TEXT SEGMENT:
--- START ---
NOTE: David K.E. Bruce was also son of U.S. Senator William Cabell Bruce and brother of U.S. Ambassador James Bruce.

== The Menendezes ==

- Bob Menendez (born 1954), member of the Union City, NJ Board of Education, 1974-1978; Mayor of Union City, NJ, 1986-1992; member of the New Jersey General Assembly, 1987-1991; member of the New Jersey State Senate, 1991-1993; U.S. Representative from New Jersey, 1993-2006; U.S. Senator from New Jersey, 2006-2024.
  - Rob Menendez (born 1985), Commissioner of the Port Authority of New York and New Jersey, 2021-2022; U.S. Representative from New Jersey, 2023–present.

==The Mercers and Garnetts==
- George Mason (1725–1792), delegate to the Virginia Convention 1776. Cousin of James Mercer and John Francis Mercer.
--- END ---
GIVEN ENTRIES:
--- START ---
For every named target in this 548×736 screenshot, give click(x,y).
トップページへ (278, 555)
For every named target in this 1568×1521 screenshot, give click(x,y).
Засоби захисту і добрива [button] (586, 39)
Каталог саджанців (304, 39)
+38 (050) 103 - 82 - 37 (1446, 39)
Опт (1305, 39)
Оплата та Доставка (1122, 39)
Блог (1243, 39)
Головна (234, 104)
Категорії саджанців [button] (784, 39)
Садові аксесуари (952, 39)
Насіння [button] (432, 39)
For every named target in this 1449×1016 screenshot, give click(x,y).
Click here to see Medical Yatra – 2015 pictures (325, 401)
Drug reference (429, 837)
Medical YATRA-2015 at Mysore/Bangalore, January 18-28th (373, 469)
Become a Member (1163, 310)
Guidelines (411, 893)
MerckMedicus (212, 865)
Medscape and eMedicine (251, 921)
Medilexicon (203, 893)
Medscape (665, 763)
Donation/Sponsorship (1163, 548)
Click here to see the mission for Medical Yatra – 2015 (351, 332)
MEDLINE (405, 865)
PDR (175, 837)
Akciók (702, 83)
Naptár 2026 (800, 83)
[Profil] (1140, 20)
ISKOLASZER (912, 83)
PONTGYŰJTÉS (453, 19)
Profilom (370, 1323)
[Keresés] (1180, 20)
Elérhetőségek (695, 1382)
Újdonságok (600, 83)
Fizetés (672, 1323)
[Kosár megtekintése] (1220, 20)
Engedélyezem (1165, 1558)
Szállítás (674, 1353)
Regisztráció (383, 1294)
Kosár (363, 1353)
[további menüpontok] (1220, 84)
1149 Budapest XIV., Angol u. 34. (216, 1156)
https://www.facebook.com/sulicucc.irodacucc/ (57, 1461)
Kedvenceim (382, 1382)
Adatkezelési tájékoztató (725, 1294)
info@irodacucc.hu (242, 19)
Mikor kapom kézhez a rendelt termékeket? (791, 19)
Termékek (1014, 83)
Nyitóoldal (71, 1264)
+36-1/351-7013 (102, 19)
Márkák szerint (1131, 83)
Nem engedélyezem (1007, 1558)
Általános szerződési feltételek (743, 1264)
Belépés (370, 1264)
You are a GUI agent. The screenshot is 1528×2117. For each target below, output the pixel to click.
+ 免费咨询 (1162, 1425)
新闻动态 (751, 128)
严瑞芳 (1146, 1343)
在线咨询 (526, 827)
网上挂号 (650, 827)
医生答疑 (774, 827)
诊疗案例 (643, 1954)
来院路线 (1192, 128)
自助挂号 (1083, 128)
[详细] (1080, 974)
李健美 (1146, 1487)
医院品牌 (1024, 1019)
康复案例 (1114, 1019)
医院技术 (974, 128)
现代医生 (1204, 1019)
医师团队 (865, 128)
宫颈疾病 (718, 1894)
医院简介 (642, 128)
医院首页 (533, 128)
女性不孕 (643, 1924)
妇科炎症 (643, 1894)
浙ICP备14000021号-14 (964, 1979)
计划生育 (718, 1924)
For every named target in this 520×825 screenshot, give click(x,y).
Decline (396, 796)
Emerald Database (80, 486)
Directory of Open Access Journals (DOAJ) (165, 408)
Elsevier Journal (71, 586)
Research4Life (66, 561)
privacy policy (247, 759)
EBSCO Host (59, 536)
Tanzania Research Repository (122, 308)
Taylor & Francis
--- END ---
USING THE INFORMATION:
1. In the political families text, update the part that opens with the words containing "NOTE: David K.E." and closes with "John Francis Mercer.", replacing "Union City" with "the city of Union City".
2. Write what comes next in the list of American political families, starting after the entry for George Mason.

TASK RESULTS:
1.
NOTE: David K.E. Bruce was also son of U.S. Senator William Cabell Bruce and brother of U.S. Ambassador James Bruce.

== The Menendezes ==

- Bob Menendez (born 1954), member of the the city of Union City, NJ Board of Education, 1974-1978; Mayor of the city of Union City, NJ, 1986-1992; member of the New Jersey General Assembly, 1987-1991; member of the New Jersey State Senate, 1991-1993; U.S. Representative from New Jersey, 1993-2006; U.S. Senator from New Jersey, 2006-2024.
  - Rob Menendez (born 1985), Commissioner of the Port Authority of New York and New Jersey, 2021-2022; U.S. Representative from New Jersey, 2023–present.

==The Mercers and Garnetts==
- George Mason (1725–1792), delegate to the Virginia Convention 1776. Cousin of James Mercer and John Francis Mercer.

2.
- James Mercer (1736–1793), member of the Virginia House of Burgesses 1765, Virginia Assemblyman 1774, Delegate to the Continental Congress from Virginia 1779, Judge in Virginia. Cousin of George Mason.
- John Francis Mercer (1759–1821), U.S. Representative from Maryland 1792–94, Governor of Maryland 1801–03. Cousin of George Mason.
  - Charles F. Mercer (1778–1858), Virginia House Delegate 1810–17, U.S. Representative from Virginia 1817–39. Son of James Mercer.
  - James M. Garnett (1770–1843), Virginia House Delegate 1800–01 1824–25, U.S. Representative from Virginia 1805–09, delegate to the Constitutional Convention 1829. Nephew of James Mercer and John Francis Mercer.
  - Robert S. Garnett (1789–1840), Virginia House Delegate 1816–17, U.S. Representative from Virginia 1817–27. Nephew of James Mercer and John Francis Mercer.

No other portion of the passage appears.